* _TASK DIRECTIONS_
Copy out the records in full, word for word, without pictures.

* _SOURCE RECORDS_
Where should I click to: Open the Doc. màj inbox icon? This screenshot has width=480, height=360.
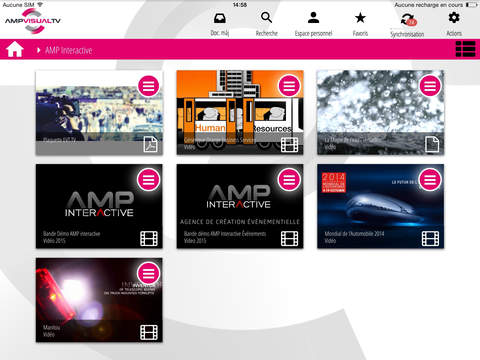(219, 18)
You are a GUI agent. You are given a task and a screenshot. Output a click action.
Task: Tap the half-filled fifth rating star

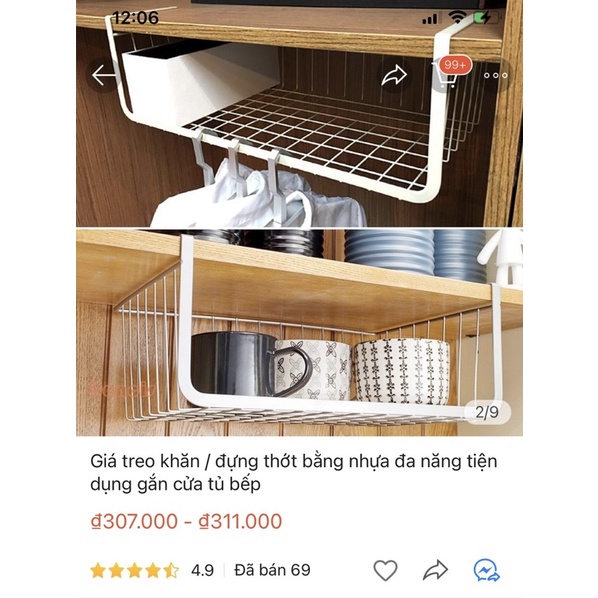tap(171, 571)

* _YOUR RESPONSE_
Where should I click to: Open the Doc. màj inbox icon? This screenshot has width=480, height=360.
(219, 18)
You are a GUI agent. You are given a task and a screenshot. Output a click action.
Task: Tap the half-filled fifth rating star

tap(171, 571)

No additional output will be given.